To alok123...I'm not implying anything about what you are, or are not doing. I know nothing about how you hold your stick but I do know that if the end of the stick is mashed against your palm...like you're holding a hammer...that's damaging. If you're doing that, you're asking for problems down the road. The fingers should cradle the stick and act as shock absorbers in addition to helping to motivate the stick. The palm is not the place to channel those vibrations, the fingers are. Stick off of the palm and cradled in the fingers. Forgive me if you already know this.
 

jeffwj

Platinum Member
By the way Jeff, since you literally wrote a book on this: with your students, do you ever specifically address the little habitual lift most people do before playing a note?
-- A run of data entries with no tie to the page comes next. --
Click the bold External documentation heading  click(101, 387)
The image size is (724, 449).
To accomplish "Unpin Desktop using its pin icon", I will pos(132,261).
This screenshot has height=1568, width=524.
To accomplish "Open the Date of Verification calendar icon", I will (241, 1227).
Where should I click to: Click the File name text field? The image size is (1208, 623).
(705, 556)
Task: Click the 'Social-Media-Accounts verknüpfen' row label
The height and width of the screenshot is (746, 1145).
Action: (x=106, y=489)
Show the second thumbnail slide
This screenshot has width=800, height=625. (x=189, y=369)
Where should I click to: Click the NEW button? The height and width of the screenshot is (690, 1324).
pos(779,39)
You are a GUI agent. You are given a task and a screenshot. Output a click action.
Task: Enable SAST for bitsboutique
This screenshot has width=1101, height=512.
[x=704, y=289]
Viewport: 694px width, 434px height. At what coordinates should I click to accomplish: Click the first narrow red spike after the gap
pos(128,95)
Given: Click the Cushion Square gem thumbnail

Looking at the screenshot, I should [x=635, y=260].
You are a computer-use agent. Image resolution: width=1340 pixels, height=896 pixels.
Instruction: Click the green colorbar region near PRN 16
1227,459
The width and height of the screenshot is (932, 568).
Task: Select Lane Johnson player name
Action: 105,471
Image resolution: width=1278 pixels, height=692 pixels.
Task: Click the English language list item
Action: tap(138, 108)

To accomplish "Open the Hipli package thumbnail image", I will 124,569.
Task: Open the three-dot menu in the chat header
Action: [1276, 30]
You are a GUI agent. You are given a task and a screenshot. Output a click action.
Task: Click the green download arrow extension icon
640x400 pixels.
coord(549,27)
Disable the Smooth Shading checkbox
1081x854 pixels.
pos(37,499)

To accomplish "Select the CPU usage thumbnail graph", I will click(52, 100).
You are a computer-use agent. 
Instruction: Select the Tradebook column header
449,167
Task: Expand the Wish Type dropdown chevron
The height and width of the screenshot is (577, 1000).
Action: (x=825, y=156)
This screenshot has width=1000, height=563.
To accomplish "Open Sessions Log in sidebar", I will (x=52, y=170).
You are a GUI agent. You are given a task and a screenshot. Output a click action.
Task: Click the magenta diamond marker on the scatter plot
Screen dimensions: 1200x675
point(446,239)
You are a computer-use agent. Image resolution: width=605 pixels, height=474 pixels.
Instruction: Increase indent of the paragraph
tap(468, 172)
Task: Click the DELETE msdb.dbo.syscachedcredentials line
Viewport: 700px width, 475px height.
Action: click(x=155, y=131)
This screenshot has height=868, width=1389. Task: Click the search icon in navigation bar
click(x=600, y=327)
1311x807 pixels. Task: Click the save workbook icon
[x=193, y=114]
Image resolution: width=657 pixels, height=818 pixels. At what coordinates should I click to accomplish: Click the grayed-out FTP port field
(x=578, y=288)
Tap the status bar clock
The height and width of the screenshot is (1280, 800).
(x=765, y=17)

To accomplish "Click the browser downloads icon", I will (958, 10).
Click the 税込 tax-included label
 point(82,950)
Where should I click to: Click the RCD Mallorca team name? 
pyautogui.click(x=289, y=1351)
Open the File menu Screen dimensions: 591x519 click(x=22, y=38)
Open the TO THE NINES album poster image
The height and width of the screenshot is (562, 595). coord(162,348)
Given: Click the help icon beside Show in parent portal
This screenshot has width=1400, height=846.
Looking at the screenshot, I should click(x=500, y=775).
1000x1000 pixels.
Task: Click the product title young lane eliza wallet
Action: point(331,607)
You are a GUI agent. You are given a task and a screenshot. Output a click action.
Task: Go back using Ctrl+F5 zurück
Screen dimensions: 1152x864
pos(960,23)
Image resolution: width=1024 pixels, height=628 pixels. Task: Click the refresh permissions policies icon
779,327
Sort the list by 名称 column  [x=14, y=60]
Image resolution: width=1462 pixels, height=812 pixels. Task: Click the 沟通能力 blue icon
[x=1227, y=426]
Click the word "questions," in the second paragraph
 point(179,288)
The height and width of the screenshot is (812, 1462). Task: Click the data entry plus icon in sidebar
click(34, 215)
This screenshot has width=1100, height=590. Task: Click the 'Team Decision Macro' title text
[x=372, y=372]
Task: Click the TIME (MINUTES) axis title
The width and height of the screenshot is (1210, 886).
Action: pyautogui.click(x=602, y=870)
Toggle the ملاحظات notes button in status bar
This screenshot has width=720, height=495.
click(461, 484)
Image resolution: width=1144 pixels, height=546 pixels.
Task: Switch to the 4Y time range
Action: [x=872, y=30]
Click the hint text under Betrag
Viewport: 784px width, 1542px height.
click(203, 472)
Even if the stick is already at the right height, they'll lift it a little bit at the start of the stroke.
Hi Todd,

I often address that with students who started drumming with a different (lift up and throw down) technique. While transitioning to this technique, they will often have that remnant of the old technique that stays with them for a while. They will start with the sticks at the desired height and do a little bit of an upward flick before throwing the stick down. As you know, it takes a while for students (or any of us) to break those old habits.

Jeff
 

jeffwj

Platinum Member
The fingers should cradle the stick and act as shock absorbers...
This is the exact terminology that I use with my students.

As Todd said, the fingers can’t be too floppy - just like you wouldn’t want floppy shock absorbers on your car.